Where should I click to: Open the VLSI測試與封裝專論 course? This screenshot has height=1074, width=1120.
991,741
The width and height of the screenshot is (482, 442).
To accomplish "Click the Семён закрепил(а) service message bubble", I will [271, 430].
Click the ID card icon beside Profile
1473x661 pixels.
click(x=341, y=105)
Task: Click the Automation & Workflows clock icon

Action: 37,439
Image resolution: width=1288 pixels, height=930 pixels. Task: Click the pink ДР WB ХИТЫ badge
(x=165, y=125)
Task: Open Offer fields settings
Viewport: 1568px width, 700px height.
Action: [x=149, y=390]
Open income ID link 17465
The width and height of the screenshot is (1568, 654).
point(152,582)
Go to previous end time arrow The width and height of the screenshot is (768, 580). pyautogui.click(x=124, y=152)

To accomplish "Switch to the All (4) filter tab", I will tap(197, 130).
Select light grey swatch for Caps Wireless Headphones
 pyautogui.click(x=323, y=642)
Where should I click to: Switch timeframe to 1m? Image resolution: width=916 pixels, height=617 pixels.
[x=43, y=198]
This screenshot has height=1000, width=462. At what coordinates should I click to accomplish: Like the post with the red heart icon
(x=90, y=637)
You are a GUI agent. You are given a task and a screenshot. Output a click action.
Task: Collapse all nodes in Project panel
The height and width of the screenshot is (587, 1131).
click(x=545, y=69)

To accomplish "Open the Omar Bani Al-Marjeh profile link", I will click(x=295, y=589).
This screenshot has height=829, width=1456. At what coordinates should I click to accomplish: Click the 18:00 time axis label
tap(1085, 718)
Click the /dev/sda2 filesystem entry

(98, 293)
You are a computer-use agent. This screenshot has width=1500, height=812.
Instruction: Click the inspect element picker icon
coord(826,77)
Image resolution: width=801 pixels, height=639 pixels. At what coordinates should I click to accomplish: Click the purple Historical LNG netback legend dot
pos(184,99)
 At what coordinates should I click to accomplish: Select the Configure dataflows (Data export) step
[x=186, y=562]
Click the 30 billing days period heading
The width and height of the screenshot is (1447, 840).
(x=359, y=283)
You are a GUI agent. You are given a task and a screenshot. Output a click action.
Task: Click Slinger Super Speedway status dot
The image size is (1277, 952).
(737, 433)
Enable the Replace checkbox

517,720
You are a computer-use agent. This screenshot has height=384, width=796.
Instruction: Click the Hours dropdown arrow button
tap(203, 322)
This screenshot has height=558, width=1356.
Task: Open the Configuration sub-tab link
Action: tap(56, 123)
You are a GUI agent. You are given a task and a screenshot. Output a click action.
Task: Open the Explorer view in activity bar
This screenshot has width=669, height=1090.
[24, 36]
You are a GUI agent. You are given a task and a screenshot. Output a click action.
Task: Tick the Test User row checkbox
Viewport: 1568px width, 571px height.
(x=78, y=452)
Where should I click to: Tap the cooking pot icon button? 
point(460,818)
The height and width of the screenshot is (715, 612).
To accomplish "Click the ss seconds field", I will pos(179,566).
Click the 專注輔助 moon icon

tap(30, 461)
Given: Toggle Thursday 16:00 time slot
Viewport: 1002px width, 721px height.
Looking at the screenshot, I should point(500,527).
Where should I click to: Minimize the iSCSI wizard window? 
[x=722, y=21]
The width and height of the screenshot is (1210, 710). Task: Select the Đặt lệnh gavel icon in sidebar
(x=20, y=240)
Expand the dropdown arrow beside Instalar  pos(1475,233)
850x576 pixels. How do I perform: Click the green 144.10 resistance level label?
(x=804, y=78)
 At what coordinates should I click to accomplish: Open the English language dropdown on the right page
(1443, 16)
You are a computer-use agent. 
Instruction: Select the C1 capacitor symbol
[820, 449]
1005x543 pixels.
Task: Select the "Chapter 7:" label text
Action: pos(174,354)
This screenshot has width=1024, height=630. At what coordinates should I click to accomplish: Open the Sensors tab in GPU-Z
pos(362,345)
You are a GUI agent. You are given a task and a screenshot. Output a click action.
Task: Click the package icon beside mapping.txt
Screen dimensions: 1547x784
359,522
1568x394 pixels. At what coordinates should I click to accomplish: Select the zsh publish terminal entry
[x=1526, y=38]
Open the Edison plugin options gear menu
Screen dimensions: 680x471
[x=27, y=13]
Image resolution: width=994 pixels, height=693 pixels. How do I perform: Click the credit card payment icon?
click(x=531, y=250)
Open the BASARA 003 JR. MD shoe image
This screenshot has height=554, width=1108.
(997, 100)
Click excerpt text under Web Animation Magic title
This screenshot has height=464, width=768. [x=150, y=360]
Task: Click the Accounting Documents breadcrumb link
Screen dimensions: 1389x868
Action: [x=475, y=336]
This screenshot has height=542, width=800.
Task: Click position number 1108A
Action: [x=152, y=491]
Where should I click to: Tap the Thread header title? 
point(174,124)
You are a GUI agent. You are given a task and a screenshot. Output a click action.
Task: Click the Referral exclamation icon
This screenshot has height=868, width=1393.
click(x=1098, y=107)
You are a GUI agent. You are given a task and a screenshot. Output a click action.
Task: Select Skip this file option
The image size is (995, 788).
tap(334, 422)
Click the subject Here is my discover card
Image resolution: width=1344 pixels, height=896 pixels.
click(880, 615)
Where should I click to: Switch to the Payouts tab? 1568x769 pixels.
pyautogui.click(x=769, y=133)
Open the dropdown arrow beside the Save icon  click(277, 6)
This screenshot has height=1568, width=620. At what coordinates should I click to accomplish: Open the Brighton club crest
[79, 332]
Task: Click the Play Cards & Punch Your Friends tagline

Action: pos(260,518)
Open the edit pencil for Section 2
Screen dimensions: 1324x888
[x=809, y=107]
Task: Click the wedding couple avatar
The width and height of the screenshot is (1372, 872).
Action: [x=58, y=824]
++++++++++
Task details: Copy the records above exactly.

Solution:
Where should I click to: Open the VLSI測試與封裝專論 course? This screenshot has height=1074, width=1120.
991,741
The width and height of the screenshot is (482, 442).
To accomplish "Click the Семён закрепил(а) service message bubble", I will [271, 430].
Click the ID card icon beside Profile
1473x661 pixels.
click(x=341, y=105)
Task: Click the Automation & Workflows clock icon

Action: 37,439
Image resolution: width=1288 pixels, height=930 pixels. Task: Click the pink ДР WB ХИТЫ badge
(x=165, y=125)
Task: Open Offer fields settings
Viewport: 1568px width, 700px height.
Action: [x=149, y=390]
Open income ID link 17465
The width and height of the screenshot is (1568, 654).
point(152,582)
Go to previous end time arrow The width and height of the screenshot is (768, 580). pyautogui.click(x=124, y=152)

To accomplish "Switch to the All (4) filter tab", I will tap(197, 130).
Select light grey swatch for Caps Wireless Headphones
 pyautogui.click(x=323, y=642)
Where should I click to: Switch timeframe to 1m? Image resolution: width=916 pixels, height=617 pixels.
[x=43, y=198]
This screenshot has height=1000, width=462. At what coordinates should I click to accomplish: Like the post with the red heart icon
(x=90, y=637)
You are a GUI agent. You are given a task and a screenshot. Output a click action.
Task: Collapse all nodes in Project panel
The height and width of the screenshot is (587, 1131).
click(x=545, y=69)

To accomplish "Open the Omar Bani Al-Marjeh profile link", I will click(x=295, y=589).
This screenshot has height=829, width=1456. At what coordinates should I click to accomplish: Click the 18:00 time axis label
tap(1085, 718)
Click the /dev/sda2 filesystem entry

(98, 293)
You are a computer-use agent. This screenshot has width=1500, height=812.
Instruction: Click the inspect element picker icon
coord(826,77)
Image resolution: width=801 pixels, height=639 pixels. At what coordinates should I click to accomplish: Click the purple Historical LNG netback legend dot
pos(184,99)
 At what coordinates should I click to accomplish: Select the Configure dataflows (Data export) step
[x=186, y=562]
Click the 30 billing days period heading
The width and height of the screenshot is (1447, 840).
(x=359, y=283)
You are a GUI agent. You are given a task and a screenshot. Output a click action.
Task: Click Slinger Super Speedway status dot
The image size is (1277, 952).
(737, 433)
Enable the Replace checkbox

517,720
You are a computer-use agent. This screenshot has height=384, width=796.
Instruction: Click the Hours dropdown arrow button
tap(203, 322)
This screenshot has height=558, width=1356.
Task: Open the Configuration sub-tab link
Action: tap(56, 123)
You are a GUI agent. You are given a task and a screenshot. Output a click action.
Task: Open the Explorer view in activity bar
This screenshot has width=669, height=1090.
[24, 36]
You are a GUI agent. You are given a task and a screenshot. Output a click action.
Task: Tick the Test User row checkbox
Viewport: 1568px width, 571px height.
(x=78, y=452)
Where should I click to: Tap the cooking pot icon button? 
point(460,818)
The height and width of the screenshot is (715, 612).
To accomplish "Click the ss seconds field", I will pos(179,566).
Click the 專注輔助 moon icon

tap(30, 461)
Given: Toggle Thursday 16:00 time slot
Viewport: 1002px width, 721px height.
Looking at the screenshot, I should point(500,527).
Where should I click to: Minimize the iSCSI wizard window? 
[x=722, y=21]
The width and height of the screenshot is (1210, 710). Task: Select the Đặt lệnh gavel icon in sidebar
(x=20, y=240)
Expand the dropdown arrow beside Instalar  pos(1475,233)
850x576 pixels. How do I perform: Click the green 144.10 resistance level label?
(x=804, y=78)
 At what coordinates should I click to accomplish: Open the English language dropdown on the right page
(1443, 16)
You are a computer-use agent. 
Instruction: Select the C1 capacitor symbol
[820, 449]
1005x543 pixels.
Task: Select the "Chapter 7:" label text
Action: pos(174,354)
This screenshot has width=1024, height=630. At what coordinates should I click to accomplish: Open the Sensors tab in GPU-Z
pos(362,345)
You are a GUI agent. You are given a task and a screenshot. Output a click action.
Task: Click the package icon beside mapping.txt
Screen dimensions: 1547x784
359,522
1568x394 pixels. At what coordinates should I click to accomplish: Select the zsh publish terminal entry
[x=1526, y=38]
Open the Edison plugin options gear menu
Screen dimensions: 680x471
[x=27, y=13]
Image resolution: width=994 pixels, height=693 pixels. How do I perform: Click the credit card payment icon?
click(x=531, y=250)
Open the BASARA 003 JR. MD shoe image
This screenshot has height=554, width=1108.
(997, 100)
Click excerpt text under Web Animation Magic title
This screenshot has height=464, width=768. [x=150, y=360]
Task: Click the Accounting Documents breadcrumb link
Screen dimensions: 1389x868
Action: [x=475, y=336]
This screenshot has height=542, width=800.
Task: Click position number 1108A
Action: [x=152, y=491]
Where should I click to: Tap the Thread header title? 
point(174,124)
You are a GUI agent. You are given a task and a screenshot. Output a click action.
Task: Click the Referral exclamation icon
This screenshot has height=868, width=1393.
click(x=1098, y=107)
You are a GUI agent. You are given a task and a screenshot. Output a click action.
Task: Select Skip this file option
The image size is (995, 788).
tap(334, 422)
Click the subject Here is my discover card
Image resolution: width=1344 pixels, height=896 pixels.
click(880, 615)
Where should I click to: Switch to the Payouts tab? 1568x769 pixels.
pyautogui.click(x=769, y=133)
Open the dropdown arrow beside the Save icon  click(277, 6)
This screenshot has height=1568, width=620. At what coordinates should I click to accomplish: Open the Brighton club crest
[79, 332]
Task: Click the Play Cards & Punch Your Friends tagline

Action: pos(260,518)
Open the edit pencil for Section 2
Screen dimensions: 1324x888
[x=809, y=107]
Task: Click the wedding couple avatar
The width and height of the screenshot is (1372, 872).
Action: [x=58, y=824]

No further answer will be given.